A central feature of hydrogen tunneling is that the movement of the transferred atom between donor and acceptor atoms occurs via wave function overlap. Although it is difficult to obtain a precise rate constant for such wave motion it is generally concluded to be instantaneous in the context of the hierarchy of time scales that are important for enzymatic reactions. Thus, all other heavy atom motions can be considered to be contrastingly slow and to constitute the barrier to catalysis. The use of the modified Marcus equation for H-transfer relates protein motion to two dominant coordinates, collectively termed reorganization and represented in Eqs. (3) and (4b) and Fig. 2 above. Recall that the vertical coordinate in Fig. 2 is strictly analogous to electron transfer and describes the motions needed to alter the protein environment in such a way as to bring the energetics of reactant and product into degeneracy. The enthalpies of activation commonly observed in enzymatic C–H activation reactions are expected to arise predominantly from this term. A unique feature of H-tunneling appears in the horizontal coordinate, where the distance between the H-donor and acceptor controls the tunneling efficiency. The property of distance sampling produces a shorter tunneling distance than is present in the initial state, representing a compromise between the more efficient wave function overlap at the shorter distances and the energy input needed to bring the reactants closer than their van der Waals distance. When the initial placement, r0, of the H-donor and acceptor is non-optimal, the barrier for gating is greater for D- than H-transfer, a result of the larger distortion from this value necessitated by the shorter wave length for deuterium, producing values for ΔEa larger than set by the semi-classical limit, cf. Fig. 4 [24,25]. A completely unexpected feature of enzyme reactions is how often ΔEa is seen to be very small, with Ea(H) ~ Ea(D) [34,35,38–46]. The implication of this observation is the absence of a large contribution from the distance sampling term to the tunneling rate expression, as a result of a pre-positioning of the H-donor and acceptor into a tunneling ready distance of ca. 2.7–2.8 Å. The latter, which is ca. 0.4–0.8 Å shorter than equilibrium van der Waals’ distances, requires a driving force that can create reactant states that are much shorter than the resting state of the enzyme.
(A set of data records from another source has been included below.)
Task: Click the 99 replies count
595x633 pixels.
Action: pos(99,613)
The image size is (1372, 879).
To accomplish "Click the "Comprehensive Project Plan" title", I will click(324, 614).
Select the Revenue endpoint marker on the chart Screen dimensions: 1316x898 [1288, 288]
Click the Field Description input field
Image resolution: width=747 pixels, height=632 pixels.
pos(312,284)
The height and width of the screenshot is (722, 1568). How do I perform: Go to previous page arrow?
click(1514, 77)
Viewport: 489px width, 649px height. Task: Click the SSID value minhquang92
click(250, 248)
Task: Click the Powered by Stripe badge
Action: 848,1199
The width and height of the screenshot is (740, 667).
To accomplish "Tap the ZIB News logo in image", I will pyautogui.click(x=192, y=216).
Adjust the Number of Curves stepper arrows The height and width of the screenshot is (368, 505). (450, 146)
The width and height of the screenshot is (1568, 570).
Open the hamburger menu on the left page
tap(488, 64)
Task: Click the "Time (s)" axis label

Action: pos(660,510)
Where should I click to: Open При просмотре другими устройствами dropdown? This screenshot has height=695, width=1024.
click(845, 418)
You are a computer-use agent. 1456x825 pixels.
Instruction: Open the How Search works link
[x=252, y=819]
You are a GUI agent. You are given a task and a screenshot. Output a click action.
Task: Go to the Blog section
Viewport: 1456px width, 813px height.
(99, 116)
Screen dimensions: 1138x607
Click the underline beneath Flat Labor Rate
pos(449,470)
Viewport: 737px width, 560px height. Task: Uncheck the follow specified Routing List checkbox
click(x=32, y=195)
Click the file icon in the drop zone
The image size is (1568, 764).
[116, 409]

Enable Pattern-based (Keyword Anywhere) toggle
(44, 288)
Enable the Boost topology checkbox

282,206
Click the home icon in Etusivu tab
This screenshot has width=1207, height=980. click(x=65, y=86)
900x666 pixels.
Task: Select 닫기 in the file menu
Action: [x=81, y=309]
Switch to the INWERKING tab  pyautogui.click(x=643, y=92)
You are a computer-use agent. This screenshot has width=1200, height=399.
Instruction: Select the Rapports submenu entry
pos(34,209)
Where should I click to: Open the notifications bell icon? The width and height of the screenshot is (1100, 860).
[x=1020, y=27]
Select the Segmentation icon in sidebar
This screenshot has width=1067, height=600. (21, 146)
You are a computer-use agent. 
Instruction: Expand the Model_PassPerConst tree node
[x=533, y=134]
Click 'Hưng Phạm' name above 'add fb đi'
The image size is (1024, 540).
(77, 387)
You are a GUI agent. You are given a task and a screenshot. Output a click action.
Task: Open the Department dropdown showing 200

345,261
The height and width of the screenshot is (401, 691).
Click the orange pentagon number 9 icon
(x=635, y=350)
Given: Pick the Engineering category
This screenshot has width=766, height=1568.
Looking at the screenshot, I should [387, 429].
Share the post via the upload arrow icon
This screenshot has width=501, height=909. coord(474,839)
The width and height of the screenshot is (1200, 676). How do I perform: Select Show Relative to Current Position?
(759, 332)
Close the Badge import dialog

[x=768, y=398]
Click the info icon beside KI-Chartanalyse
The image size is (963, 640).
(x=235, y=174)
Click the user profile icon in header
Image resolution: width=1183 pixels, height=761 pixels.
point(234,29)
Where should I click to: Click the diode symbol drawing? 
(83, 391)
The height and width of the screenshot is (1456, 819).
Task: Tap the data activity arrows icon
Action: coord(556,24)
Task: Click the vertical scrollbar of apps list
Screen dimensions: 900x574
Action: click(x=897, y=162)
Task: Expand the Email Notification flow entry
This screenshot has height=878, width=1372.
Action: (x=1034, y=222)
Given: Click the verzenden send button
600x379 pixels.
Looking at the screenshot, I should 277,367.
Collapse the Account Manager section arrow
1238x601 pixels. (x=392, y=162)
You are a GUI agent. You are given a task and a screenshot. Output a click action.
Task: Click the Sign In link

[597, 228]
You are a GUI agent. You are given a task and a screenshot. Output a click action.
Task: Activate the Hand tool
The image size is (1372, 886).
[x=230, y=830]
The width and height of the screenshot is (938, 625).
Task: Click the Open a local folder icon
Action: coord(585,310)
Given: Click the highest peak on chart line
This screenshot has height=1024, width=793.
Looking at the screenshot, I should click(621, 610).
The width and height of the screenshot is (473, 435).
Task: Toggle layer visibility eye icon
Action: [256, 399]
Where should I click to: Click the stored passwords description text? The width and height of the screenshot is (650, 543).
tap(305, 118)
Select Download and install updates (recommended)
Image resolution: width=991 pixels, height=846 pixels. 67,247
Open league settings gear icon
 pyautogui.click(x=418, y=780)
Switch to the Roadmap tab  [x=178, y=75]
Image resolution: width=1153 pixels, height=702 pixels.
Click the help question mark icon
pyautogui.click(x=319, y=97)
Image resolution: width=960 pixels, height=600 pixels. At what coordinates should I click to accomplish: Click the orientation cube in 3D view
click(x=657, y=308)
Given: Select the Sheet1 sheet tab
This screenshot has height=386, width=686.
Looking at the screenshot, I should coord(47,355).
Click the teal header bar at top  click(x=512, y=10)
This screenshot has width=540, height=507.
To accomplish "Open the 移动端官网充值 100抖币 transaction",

Pre-organization provides the conceptual basis to understand the source of such ‘ultra-short’ reactant states. In contrast to the fast and local (ns to ps) motions that have been shown to contribute to the distance sampling in SLO-1, pre-organization incorporates larger and slower scale motions (ms–ns) that may be expected to be impacted by residues quite far from the active site. The resulting frequent and varied excursions from an average geometry lead to a highly diverse family of protein conformational substates. In the context of catalytic efficiency, only those substates that achieve, in addition to a close distance, a very large number of catalytically relevant interactions (either between bound substrates or between the bound substrates and enzyme) are capable of proceeding to product with high rate constants. The concept of nearest attack conformation (NAC), which was introduced by Bruice and co-workers, to focus on the precise angular relationship between reactants [68] can be considered as one of the subsets of interactions that is achieved via the pre-organization event. This overall description of catalysis is reminiscent of Pauling’s hypothesis with one critical difference: the multiple interactions required for efficient catalysis are achieved via dynamical events within the protein rather than arising from an initial protein structure that must distinguish upward of 20 orders of magnitude between the charge and structure of the substrate’s ground state vs. its transition state.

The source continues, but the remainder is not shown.